Note this also introduces batching rounds rather than calling process_pending_htlc_forwards individually for each PendingHTLCsForwardable event, which had been unintuitive anyways, as subsequent PendingHTLCsForwardable could lead to overlapping batch intervals, resulting in the shortest timespan 'winning' every time, as process_pending_htlc_forwards would of course handle all pending HTLCs at once.

To this end, we implement random sampling of batch delays from a log-normal distribution with a mean of 50ms and drop the PendingHTLCsForwardable event.

~~Draft for now as I'm still cleaning up the code base as part of the final commit dropping PendingHTLCsForwardable.~~

ldk-reviews-bot · 2025-06-25T15:12:52Z

👋 Thanks for assigning @valentinewallace as a reviewer!
I'll wait for their review and will help manage the review process.
Once they submit their review, I'll check if a second reviewer would be helpful.

joostjager · 2025-06-25T16:46:14Z

Does this in any way limit users to not have delays or not have batching?

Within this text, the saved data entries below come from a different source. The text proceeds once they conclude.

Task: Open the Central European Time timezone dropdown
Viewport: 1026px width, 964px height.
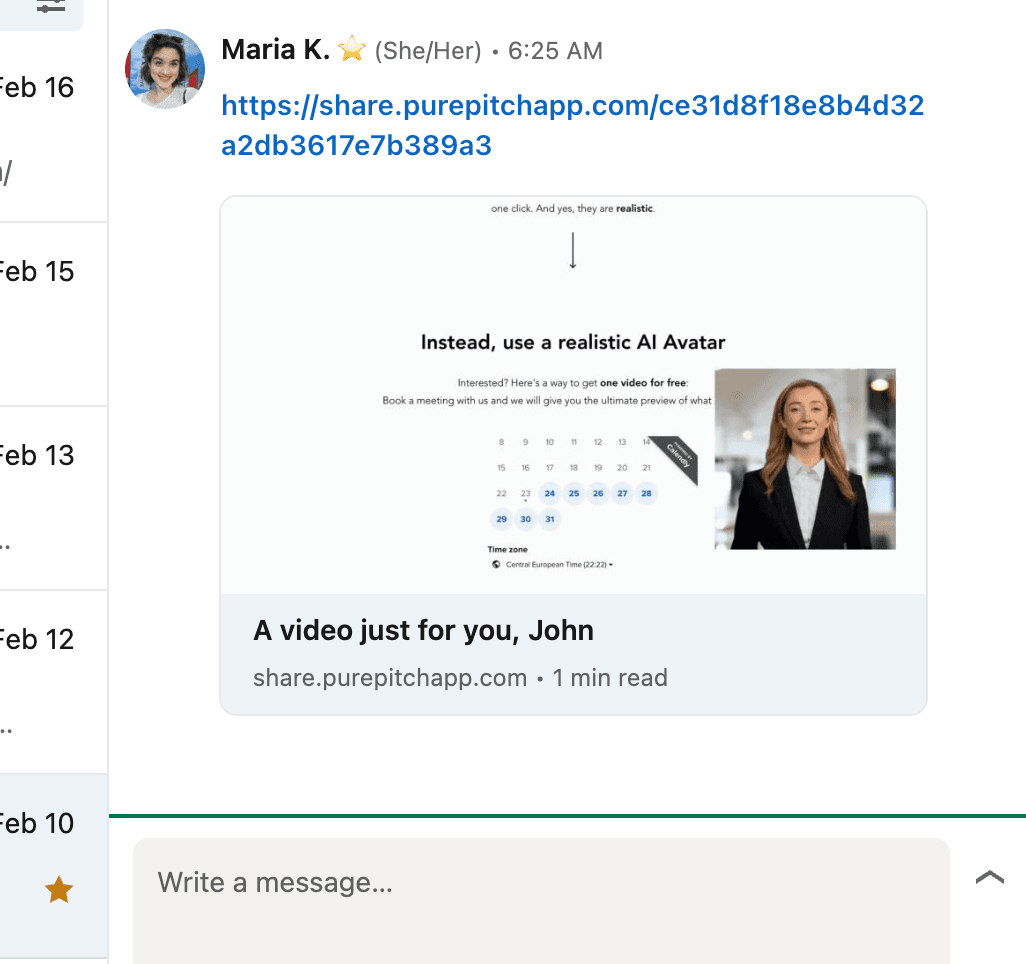Action: pos(555,564)
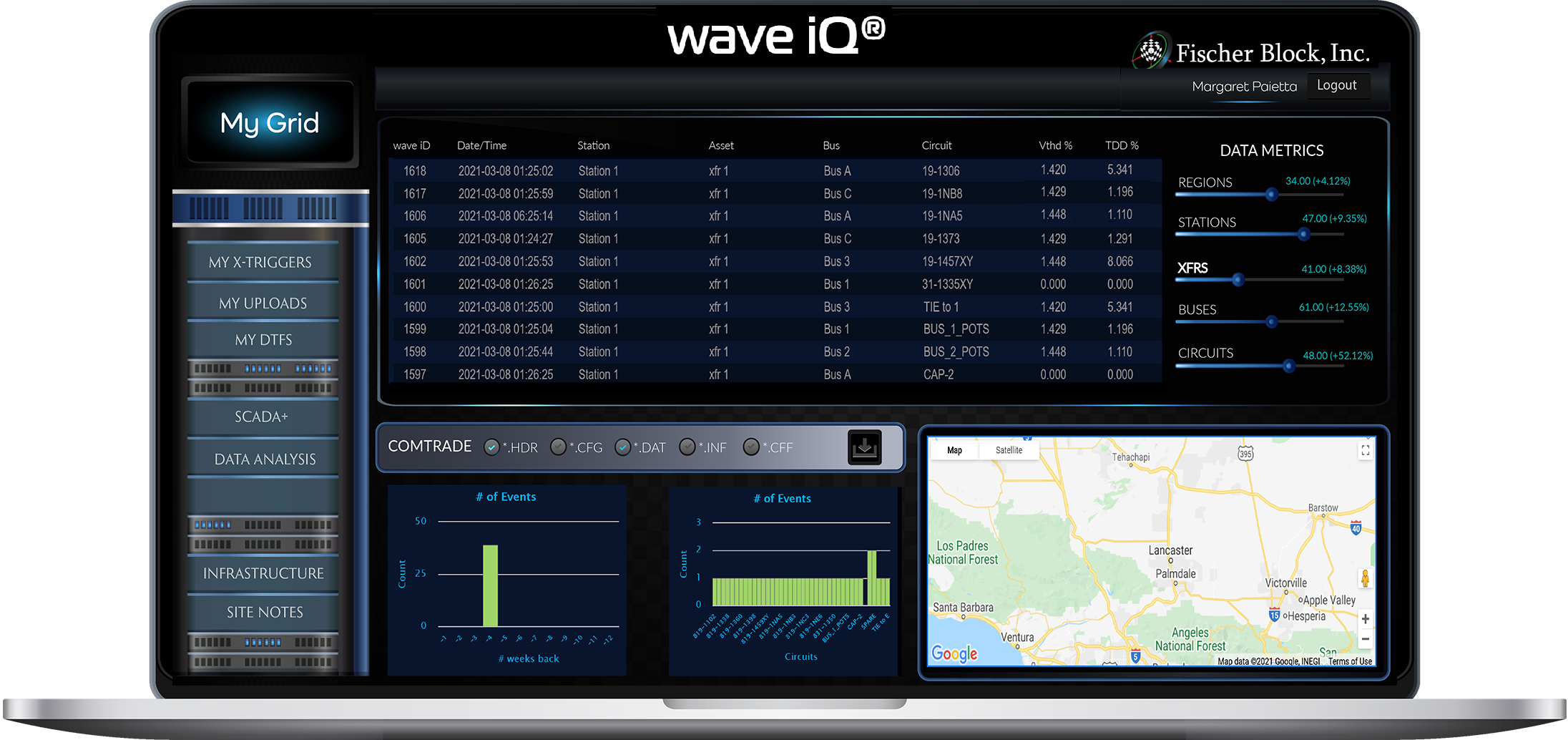The height and width of the screenshot is (740, 1568).
Task: Uncheck the *.HDR file option
Action: 491,447
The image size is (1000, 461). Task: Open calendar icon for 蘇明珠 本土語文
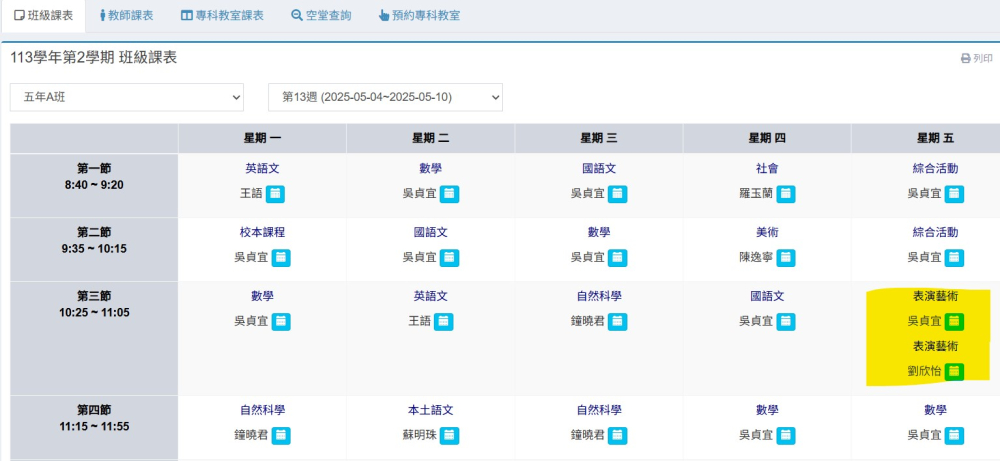tap(450, 435)

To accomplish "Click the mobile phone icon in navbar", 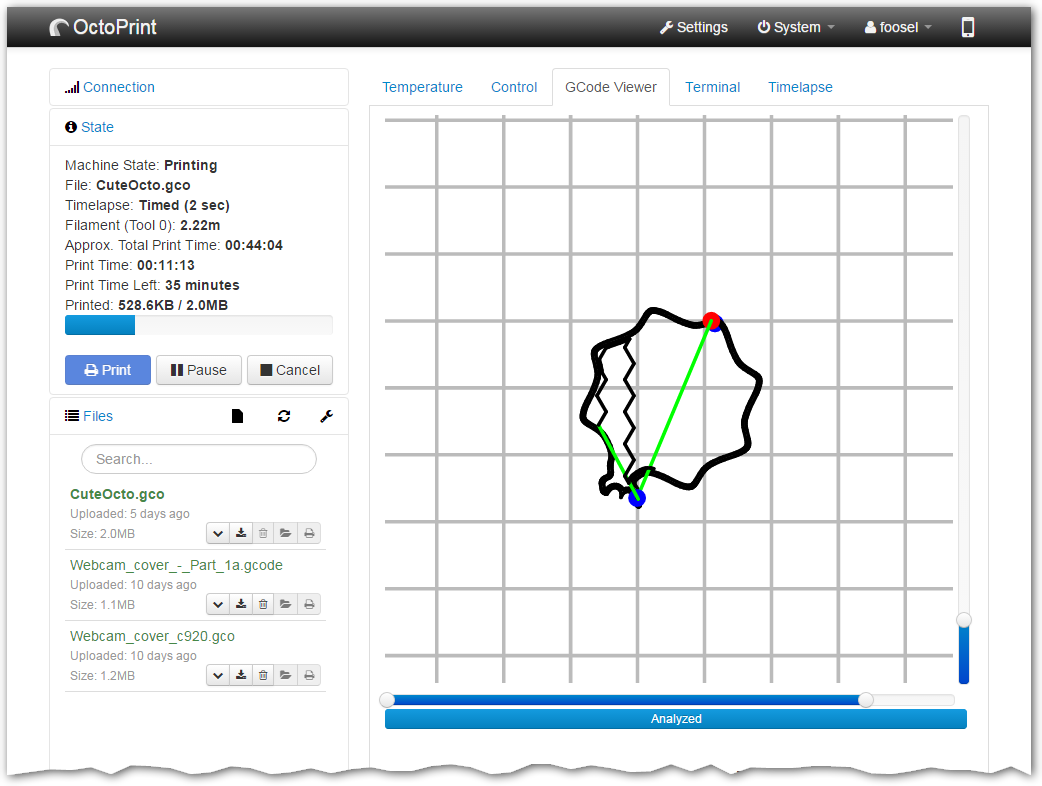I will tap(967, 27).
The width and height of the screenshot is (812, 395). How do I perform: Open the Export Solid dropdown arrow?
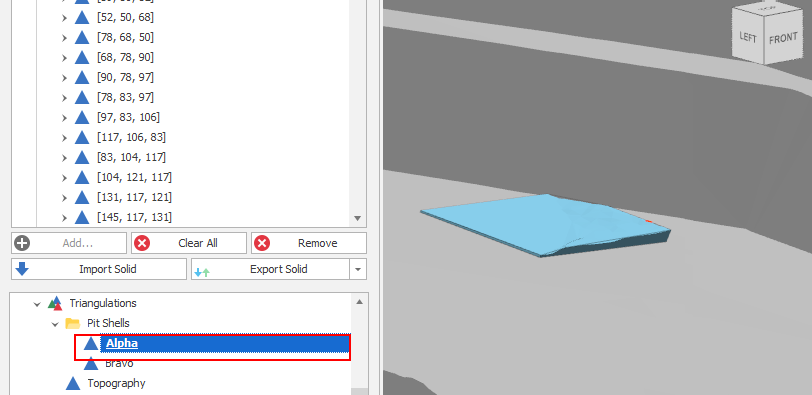[358, 269]
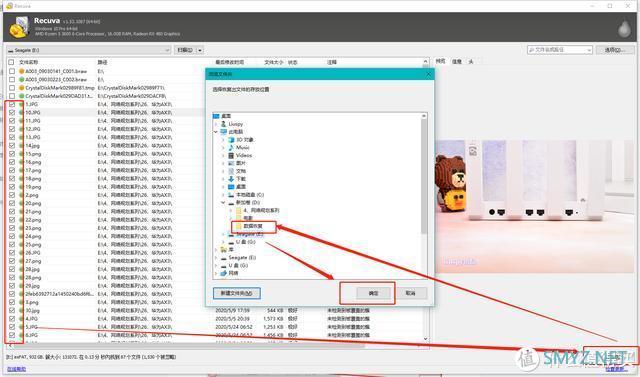Create a new folder with 新建文件夹
Screen dimensions: 640x377
tap(237, 293)
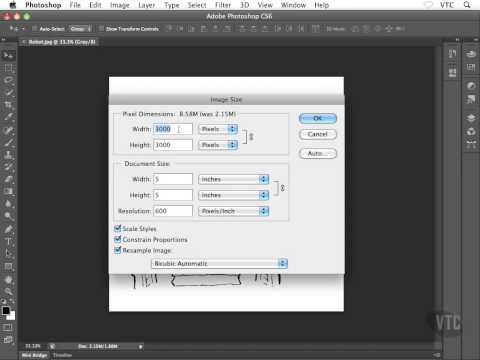The width and height of the screenshot is (480, 360).
Task: Open the Layers panel icon
Action: coord(471,118)
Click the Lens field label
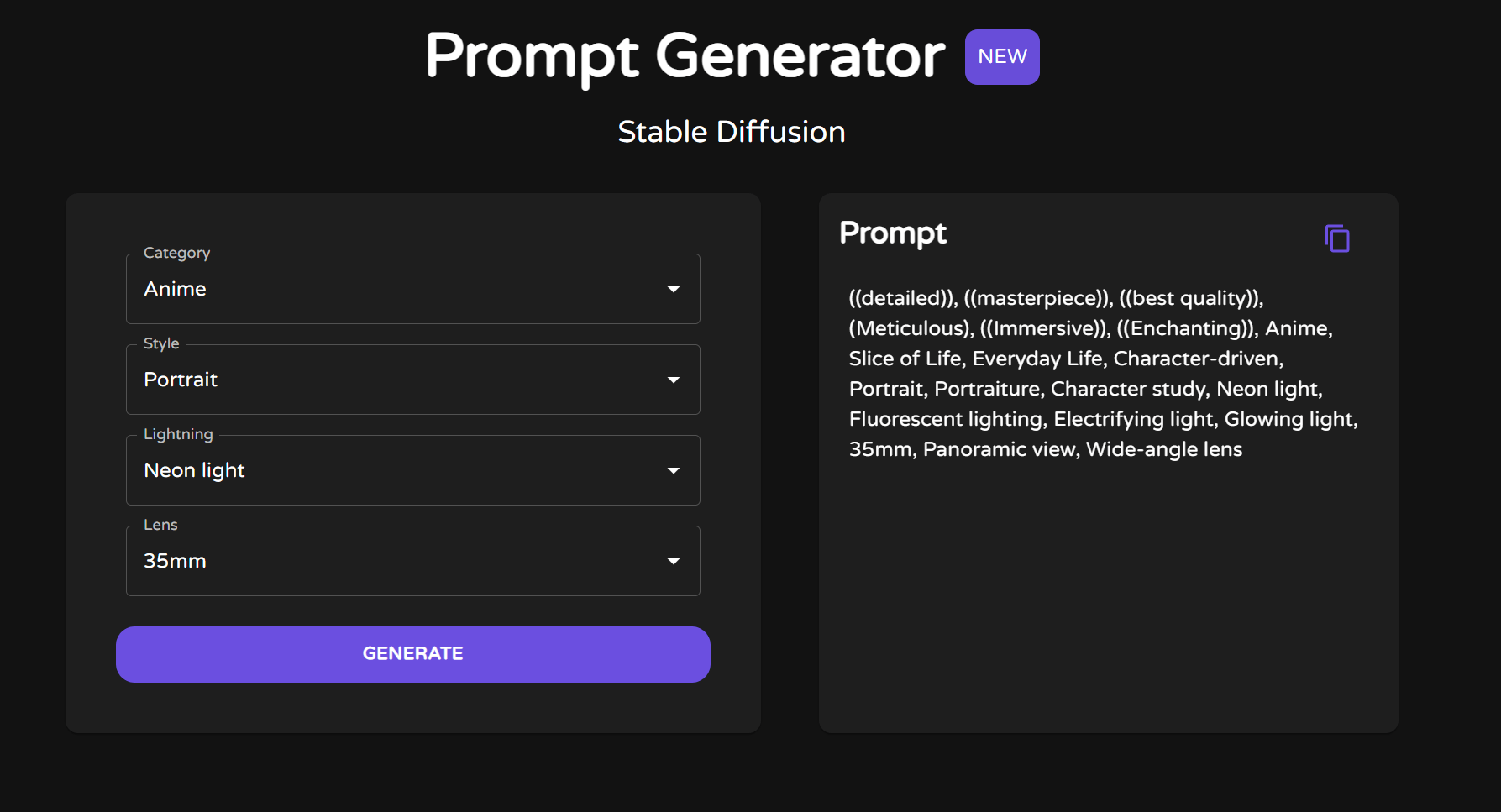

Assuming that's what they want.

tnull · 2025-06-25T16:58:39Z

Does this in any way limit users to not have delays or not have batching? Assuming that's what they want.

On the contrary actually: it effectively reduces the (mean and min forwarding) delay quite a bit, which we can allow as we're gonna add larger receiver-side delays in the next step. And, while it get's rid of the event, users are still free to call process_pending_htlc_forwards on a faster schedule if they really want to. IMO, this should result in a win-win situation: substantially reduced forwarding delays on average and by default, while still considerably improving receiver anonymity.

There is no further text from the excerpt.